Enfin, à rebours de la politique menée par certains, il est rappelé « qu’une étroite coopération multilatérale demeure indispensable dans de multiples domaines. Les pays confrontés à des crises sanitaires et à des déficits de financement extérieur ont un besoin impérieux de liquidités, notamment par le biais d’un allégement de leur dette et d’un recours au dispositif mondial de sécurité financière. Indépendamment de la pandémie, les dirigeants doivent travailler de concert afin de résoudre les tensions commerciales et technologiques qui pourraient compromettre la reprise après la crise de COVID-19 ».

On notera que l’Europe, régulièrement présentée comme au bord de l’implosion, et après des loupés notamment vis à vis de l’Italie, semble prendre mieux conscience de sa nécessité. Sous l’impulsion de Christine Lagarde, Ursula von der Leyen et Angela Merkel, il est mis en place plan de relance, union de la santé et il est effectué une prise de conscience de la nécessité d’une plus grande fermeté quant au respect des règles permettant une concurrence plus juste.

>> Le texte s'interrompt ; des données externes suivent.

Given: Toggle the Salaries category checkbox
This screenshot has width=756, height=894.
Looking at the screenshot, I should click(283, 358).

Sur les marchés financiers, la crise a été marquée par 2 phases : une forte baisse de l’ordre de 30% suivie d’une remontée au fil des annonces sur la maîtrise de la situation sanitaire et l’ampleur du plan de relance annoncés par les autorités monétaires soutenues par les gouvernements. Cette remontée, qui touche aussi les pays émergents, ramène les marchés en moyenne à 85 % de leur niveau de mi-janvier. Les taux d’intérêt ont également baissé. Ainsi, les marchés anticipent que la crise sera effacée en 2021, ce que la réalité ne vient pas encore étayer.

De fait si l’on peut se réjouir de cet « optimisme » des marchés, nombreux sont ceux, comme le FMI, qui alertent sur :

– l’apparition « d’un décalage entre les marchés financiers et l’évolution de l’économie réelle. Cette vulnérabilité risque de compromettre la reprise en cas de diminution de la propension au risque des investisseurs. En fait, les valorisations semblent excessives sur bon nombre de marchés boursiers et de marchés d’obligations de société ». Une déception sur les anticipations de résultat des entreprises en 2021 et 2022 amènera donc une correction sur les marchés, sans parler d’une poussée de l’épidémie à l’automne.

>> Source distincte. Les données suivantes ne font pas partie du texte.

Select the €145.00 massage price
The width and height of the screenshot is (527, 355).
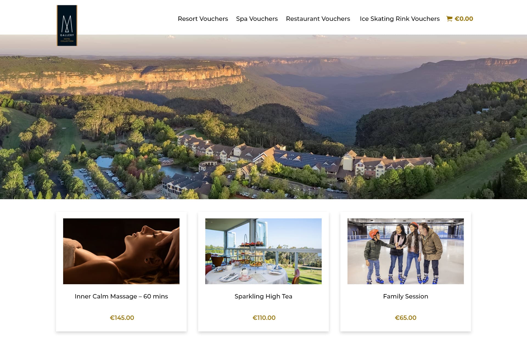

– la dette globale des entreprises qui est en hausse depuis plusieurs années et se situe à des niveaux records par rapport au PIB. La dette des ménages a également augmenté, en particulier dans des pays qui ont été épargnés par les pires effets de la crise financière mondiale de 2007-2008

Dans ce contexte, notre allocation propose de rester prudent :

  • Monétaire et obligataire (cash, Fonds Euro pour les besoins de trésorerie à 5 6 ans, ou fonds obligataires de maturité courte) minimum 40%
  • Actions avec une approche diversifiée et internationale.
  • Immobilier (OPCI, etc..), selon les offres et la sensibilité de chacun.